Anda di halaman 1dari 2

BAB I

PENDAHULUAN

Skizofrenia merupakan suatu kumpulan gejala dengan variasi penyebab dan perjalanan
penyakit yang luas, serta sejumlah akibat yang tergantung pada perimbangan pengaruh
genetik, fisik, dan sosial budaya. Pada umumnya, skizofrenia ditandai oleh penyimpangan
yang fundamental dan karakteristik dari pikiran dan persepsi, serta oleh afek yang tidak wajar
(inappropriate) atau tumpul (blunted). Pasien dengan skizofrenia memiliki kesadaran yang
jernih (clear consciousness) dan kemampuan intelektual biasanya tetap terpelihara, walaupun
kemunduran kognitif tertentu mungkin didapatkan. Belum ada penelitian yang dapat
mengidentifikasi faktor tunggal sebagai penyebab skizofrenia. Diperkirakan bahwa pengaruh
genetik, berbagai faktor lingkungan, dan faktor psikososial dapat berkontribusi terhadap
skizofrenia.
Berdasarkan World Health Organization, pada tahun 2019, skizofrenia adalah gangguan
mental kronis yang diderita 20 juta orang di seluruh dunia. Menurut data Laporan Nasional
Riskesdas 2018, Indonesia memiliki prevalensi rata-rata (permil) anggota rumah tangga
(ART) dengan gangguan jiwa skizofrenia/psikotik sebesar 6,7‰. Provinsi Aceh menduduki
peringkat ke-5 tertinggi setelah Bali, Nusa Tenggara Barat, Sumatera Selatan, dan Sulawesi
Selatan, yaitu sebesar 8,7‰ dengan jumlah penderita yang terdata sebanyak 5.111 jiwa.

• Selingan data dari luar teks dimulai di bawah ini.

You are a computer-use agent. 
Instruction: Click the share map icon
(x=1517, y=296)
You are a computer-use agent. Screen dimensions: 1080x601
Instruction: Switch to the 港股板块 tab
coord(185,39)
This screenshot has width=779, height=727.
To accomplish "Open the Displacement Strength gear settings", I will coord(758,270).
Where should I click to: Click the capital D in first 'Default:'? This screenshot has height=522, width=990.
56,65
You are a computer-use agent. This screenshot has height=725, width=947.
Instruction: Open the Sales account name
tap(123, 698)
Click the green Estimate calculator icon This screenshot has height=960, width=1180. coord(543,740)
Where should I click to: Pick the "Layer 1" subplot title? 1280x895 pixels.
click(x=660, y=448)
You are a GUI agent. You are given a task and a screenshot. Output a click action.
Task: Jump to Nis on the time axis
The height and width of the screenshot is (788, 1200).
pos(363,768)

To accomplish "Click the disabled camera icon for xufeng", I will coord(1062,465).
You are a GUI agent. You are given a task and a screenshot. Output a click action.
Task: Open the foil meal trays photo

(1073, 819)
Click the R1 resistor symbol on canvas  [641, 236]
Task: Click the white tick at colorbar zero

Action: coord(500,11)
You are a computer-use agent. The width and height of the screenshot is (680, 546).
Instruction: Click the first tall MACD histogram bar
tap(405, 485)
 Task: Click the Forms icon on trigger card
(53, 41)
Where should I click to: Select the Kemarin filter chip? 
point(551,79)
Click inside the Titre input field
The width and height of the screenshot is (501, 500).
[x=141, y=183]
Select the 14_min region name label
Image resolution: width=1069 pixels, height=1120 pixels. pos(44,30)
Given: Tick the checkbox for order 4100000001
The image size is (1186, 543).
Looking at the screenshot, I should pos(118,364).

Prevalensi skizofrenia dapat terjadi pada semua kalangan umur dan puncaknya pada
usia 20 hinga 30 tahun, dimana pada laki-laki lebih awal dari pada perempuan. Semakin
muda seseorang mengalami gangguan psikosis, maka, prognosisnya semakin buruk.
Skizofrenia masa anak merupakan suatu gangguan psikiatrik berat yang mempengaruhi
hampir seluruh aspek kehidupan anak. Skizofrenia masa anak merupakan kasus yang jarang
ditemukan, terutama pada anak dibawah usia 10 tahun, namun jumlah kasus bertambah
seiring dengan bertambahnya usia sampai menjelang usia dewasa muda. Skizofrenia pada
anak-anak ditandai dengan onset gejala psikotik pada usia 12 tahun.
Penyebab dari skizofrenia belum dapat dipastikan, namun beberapa teori mengatakan
skizofrenia pada anak disebabkan oleh faktor genetik dan lingkungan. Selain itu juga
diketahui bahwa adanya kelainan pada anatomi otak, neurotransmiter, infeksi, dan trauma
merupakan beberapa penyebab dari skizofrenia. Gangguan ini menghambat proses
neurodevelopmental, akibatnya dapat memberi dampak yang merusak fungsi kognitif,
afektif dan sosial. Deteksi dini diperlukan agar dapat dilakukan pengenalan gejala-gejala,
sehingga diagnosisdini dapat ditegakkan dan dilakukan intervensi sedini mungkin. Hal ini
diharapkan dapat mencegah gangguan ini menjadi kronis.

Berdasarkan paparan di atas penulis tertarik untuk membahas mengenai kriteria


gejala, diagnosis skizofrenia pada anak dalam sebuah referat yang berjudul “Tatacara
Penegakan Diagnosis Skizofrenia Pada Anak.”